===== SOURCE EXTRACT

Set several years after the events of the first film, The Old Guard 2 finds Andy (Charlize Theron) grappling with her newfound mortality. Alongside Nile (KiKi Layne), Joe (Marwan Kenzari), Nicky (Luca Marinelli), and James Copley (Chiwetel Ejiofor), Andy’s team faces a formidable new threat in Discord, a mysterious figure played by Uma Thurman, who claims to be the world’s first immortal. With knowledge that could upend the very fabric of their eternal existence, Discord seeks to dismantle everything Andy and her comrades have fought for over centuries to safeguard humanity. In a bid to stop her, the team turns to an old ally, Tuah (Henry Golding), hoping his insight into the mythos of their immortality will hold the key to ending Discord’s plan.

The Old Guard 2
© Netflix

Naturally, the film presents itself as a blockbuster showdown between Theron and Thurman—a clash between two of Hollywood’s legendary action heroines that resembles a populare fanfiction come to life. However, their confrontation, while engaging, ultimately feels secondary in terms of both spectacle and emotional weight. The real focal point is the highly anticipated reunion between Andy and Quynh (Veronica Ngô), her once-intimate comrade who spent centuries imprisoned in an iron maiden at the bottom of the sea and now finds herself aligned with Discord. While Andy’s confrontation with Discord brings intensity, it’s her reconciling with Quynh’s deep-seated fury and unresolved emotional damage that sparks the film’s most compelling tension—in the form of a vendetta spanning five centuries.

The Old Guard 2‘s action sequences, ostensibly the franchise’s crowning jewel, are surprisingly lackluster this time around. Despite some inventive staging in its early stages, the film’s momentum quickly fades, giving way to jittery editing and disjointed camera work that detract from the impact of pivotal immortal-versus-immortal battles. The much-anticipated showdown between Theron and Thurman, along with the emotionally charged clash between Nile and Quynh, bears the brunt of this breakdown. Instead of culminating in an operatic spectacle, these battles stumble with continuity lapses and what feels like competing takes that were either left in the editing bay or haphazardly stitched together. The film’s entire final act, rather than delivering catharsis, plays like a placeholder for whatever might come next—an unfinished bridge to a sequel that’s still a concept rather than a promise.

==========

WORK TO DO →
Transcribe the film review between "Set several years" and "ending Discord’s plan.", inclusive. The material is unrelated to the film review.

===== SOURCE EXCERPT

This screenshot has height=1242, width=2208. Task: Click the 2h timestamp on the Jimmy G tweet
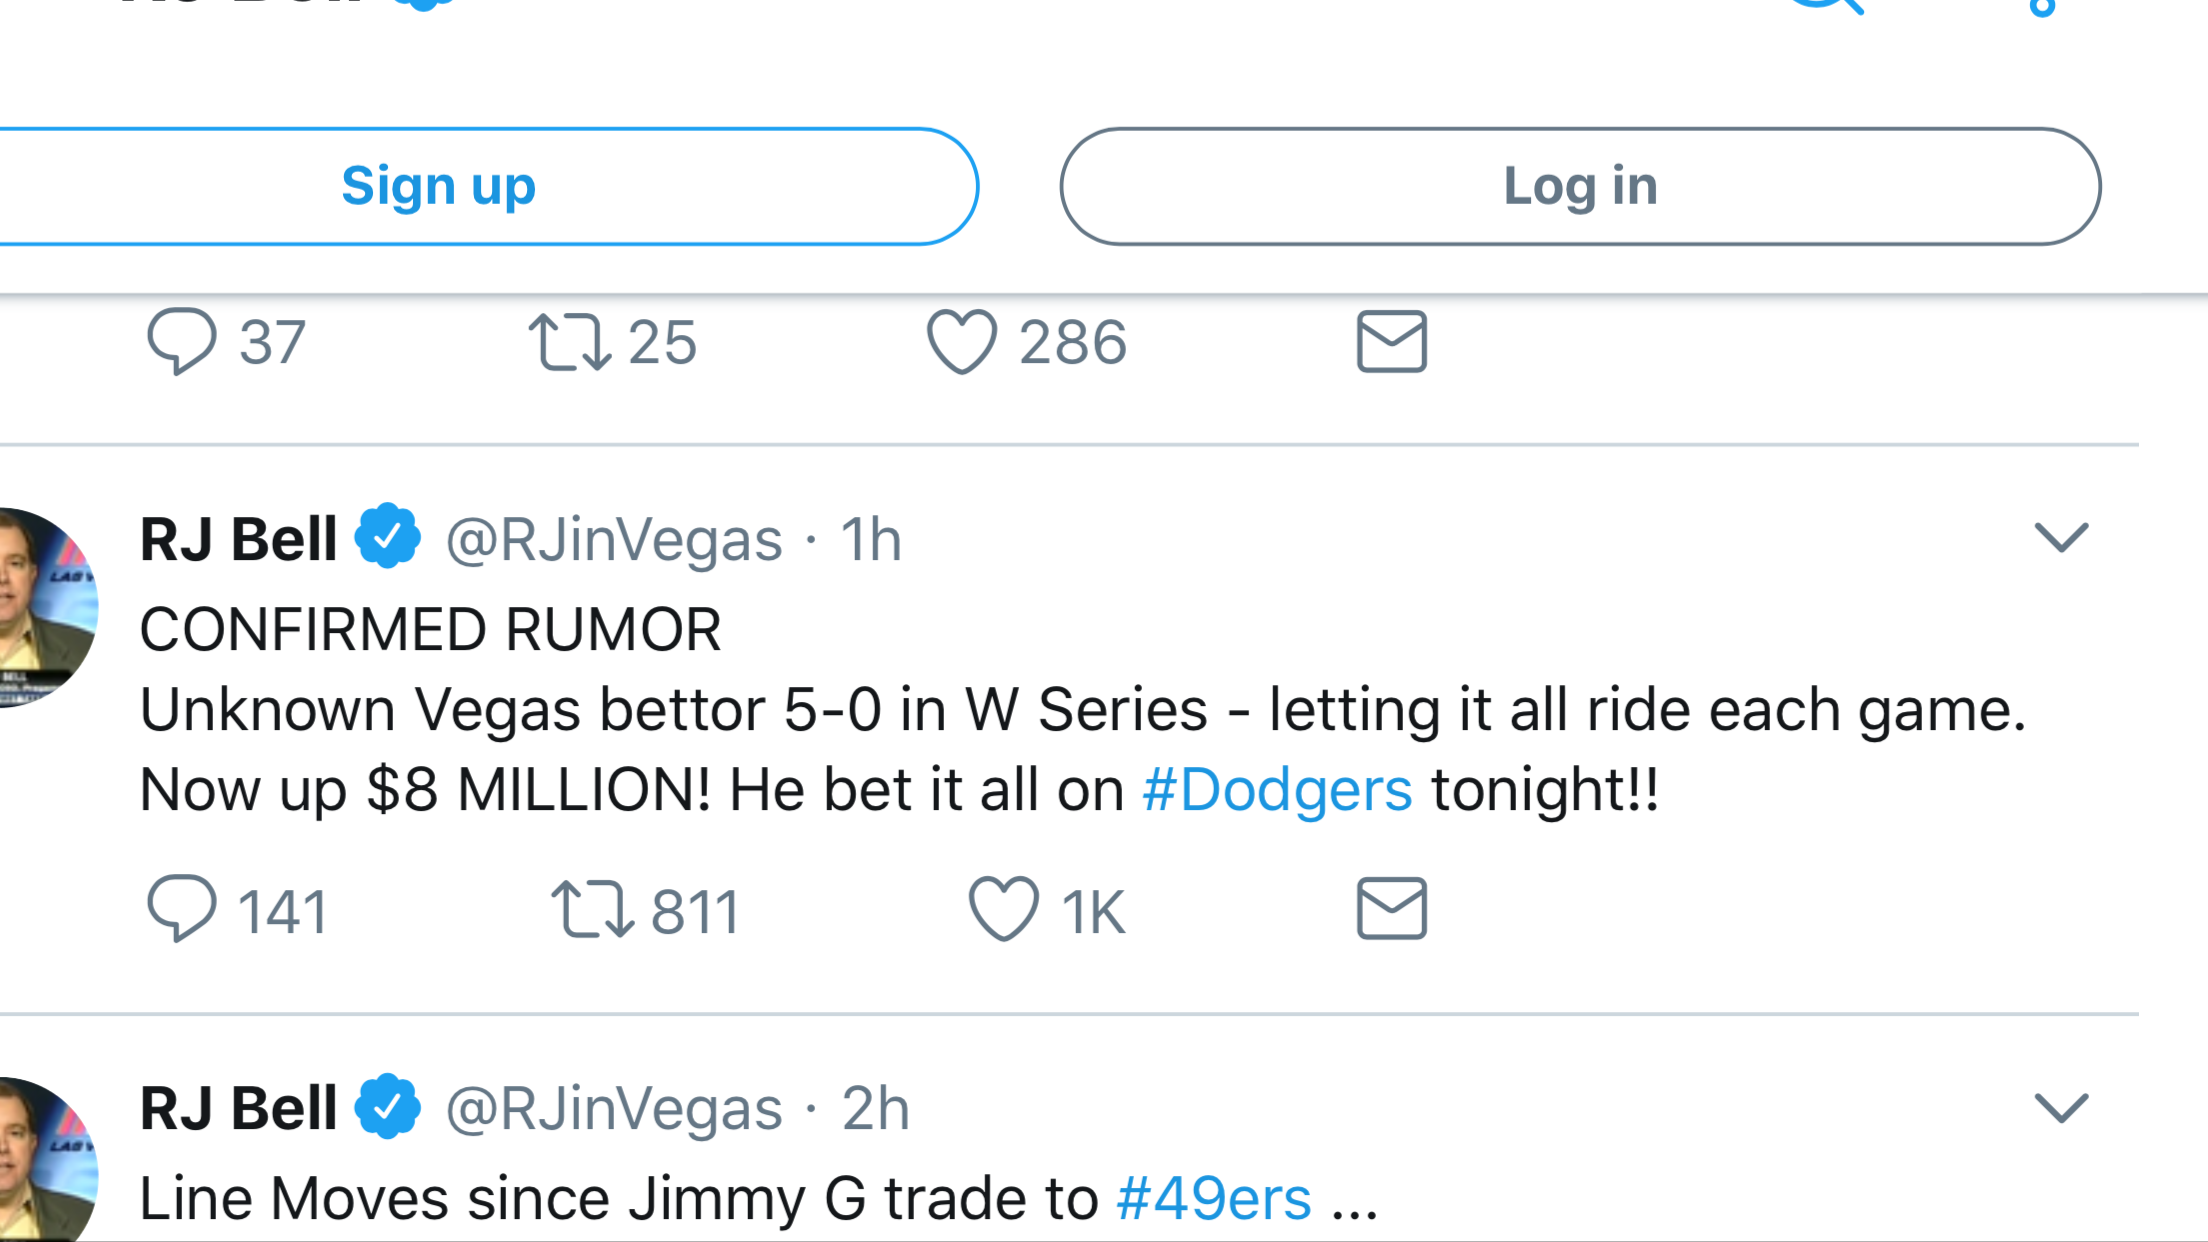[x=875, y=1109]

==========

ANSWER BELOW →
Set several years after the events of the first film, The Old Guard 2 finds Andy (Charlize Theron) grappling with her newfound mortality. Alongside Nile (KiKi Layne), Joe (Marwan Kenzari), Nicky (Luca Marinelli), and James Copley (Chiwetel Ejiofor), Andy’s team faces a formidable new threat in Discord, a mysterious figure played by Uma Thurman, who claims to be the world’s first immortal. With knowledge that could upend the very fabric of their eternal existence, Discord seeks to dismantle everything Andy and her comrades have fought for over centuries to safeguard humanity. In a bid to stop her, the team turns to an old ally, Tuah (Henry Golding), hoping his insight into the mythos of their immortality will hold the key to ending Discord’s plan.